PROVIDENCE, R.I. — As Congressional leaders negotiate over the size and scope of the Build Back Better Act, Homes RI, a multi-sector coalition of advocates, joins National Low Income Housing Coalition (NLIHC) in urging Congress to ensure that any final economic recovery package prioritizes housing investments targeted to serve America’s households who face the greatest, clearest needs. The Build Back Better Act must include investments in rental assistance, public housing, and the Housing Trust Fund at the historic levels approved by the House Financial Services Committee and drafted with the Senate Banking Committee.

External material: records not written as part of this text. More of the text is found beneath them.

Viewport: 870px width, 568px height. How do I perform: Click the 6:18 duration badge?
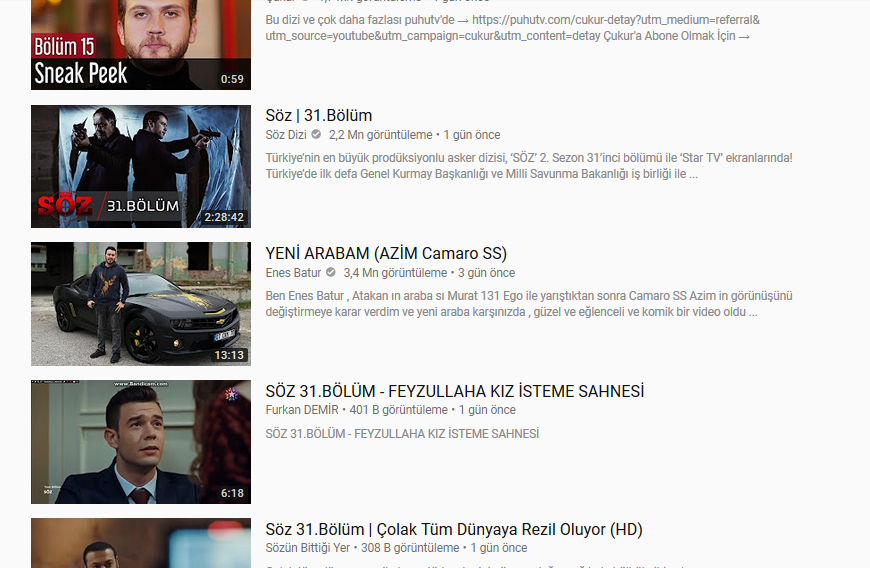click(x=232, y=493)
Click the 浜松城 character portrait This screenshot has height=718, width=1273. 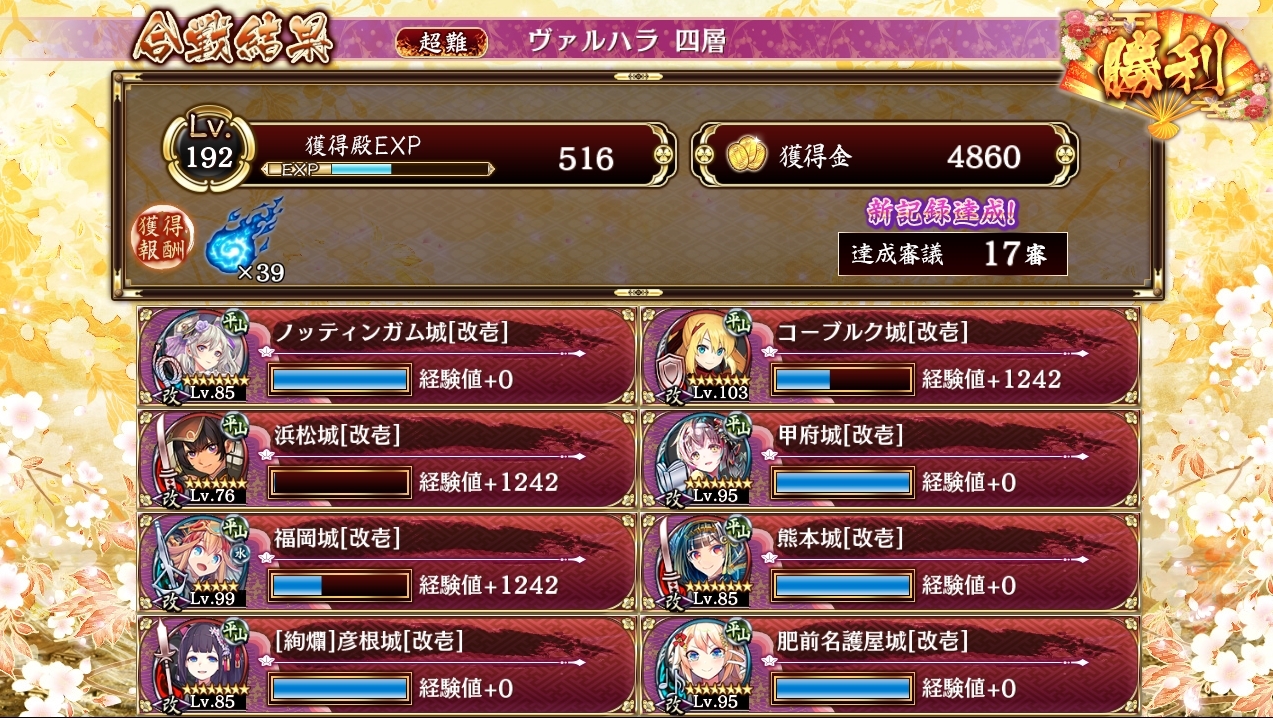click(200, 457)
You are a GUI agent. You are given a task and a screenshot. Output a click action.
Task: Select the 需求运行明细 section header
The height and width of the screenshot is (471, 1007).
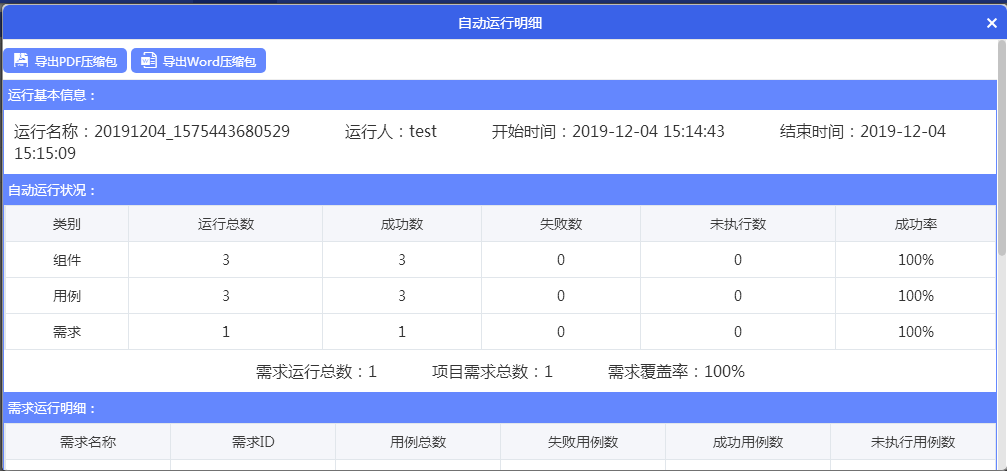[x=52, y=408]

“Rhode Island has been positioning itself for a serious housing inventory shortage for decades. Now, we find ourselves in a place where demand for housing outpaces the supply. Our shortfall of homes is in the tens of thousands,” said Housing Network of Rhode Island Executive Director Melina Lodge. “This infrastructure bill offers a once in a lifetime opportunity to Rhode Island’s leaders to invest in and support the production of thousands of new homes, provide funds to preserve and maintain our aging housing stock, and to improve access and housing stability to the most vulnerable Rhode Islanders by investing in expanded rental subsidy programs.”
Rhode Island, like the rest of the nation, is in the grips of an affordable housing crisis, most severely impacting the lowest-income people, Black, Indigenous and people of color, people with disabilities, and other historically excluded groups. Nationally, there is a shortage of 7 million homes affordable and available to the lowest-income renters, in Rhode Island, that number is nearly 22,000. There are proven solutions that can address the affordability crisis, but current funding levels from Congress leave three out of four eligible households receiving no assistance at all. This shredded social safety net contributed to increased homelessness and an impending eviction tsunami during a global health emergency.
“Every week the statewide Coordinated Entry System receives over a thousand calls from Rhode Islanders in desperate need of shelter. We try to help them as best we can, but there is virtually nowhere for our neighbors and their families to go,” said Kristina Contreras Fox, Senior Policy Analyst at RI Coalition to End Homelessness. “There are nearly 500 people living on the streets of our state, a number five times higher than our count pre-COVID, with winter on the way. Access to safe, secure, affordable housing is the only solution, and that’s what we need right now from Congress. Housing ends homelessness.”
Despite the clear and urgent need, only one in four households who qualify for housing assistance receive it due to decades of chronic underfunding by Congress. It is imperative that our leaders support investments that would ensure equitable access to housing for all Rhode Islanders, including those disproportionately impacted by the disaster of the pandemic and historic discrimination. Given that Rhode Island approved the fewest residential construction permits for new units than any other state last year, these investments are crucial to boost development to meet the housing needs of our residents.
Homes RI and NLIHC’s HoUSed campaign urge our Congressional leaders to enact historic investments in the country’s affordable housing infrastructure, including $90 billion to expand rental assistance to 1 million households, $80 billion to preserve public housing for more than 2.5 million residents, and $37 billion for the national Housing Trust Fund to build, preserve and rehabilitate 330,000 apartments affordable to the lowest-income people. Any spending cuts to the Build Back Better Act must not come at the expense of these proven solutions to America’s housing crisis.
“Year after year we see that affordability and safe, secure housing continues to elude Rhode Islanders,” said Brenda Clement, Director of HousingWorks RI at Roger Williams University. “In 2020, for the first time since HousingWorks RI started to measure affordability against the state’s median household income in the Housing Fact Book, there are no municipalities in Rhode Island where a household earning the state’s median income of $67,167 could affordably buy a home. Urgent housing needs across the state, and the continued barriers to the development of new homes, underscore a deep need for adequate funding to address the affordable housing crisis. The Build Back Better Act can be that bridge.”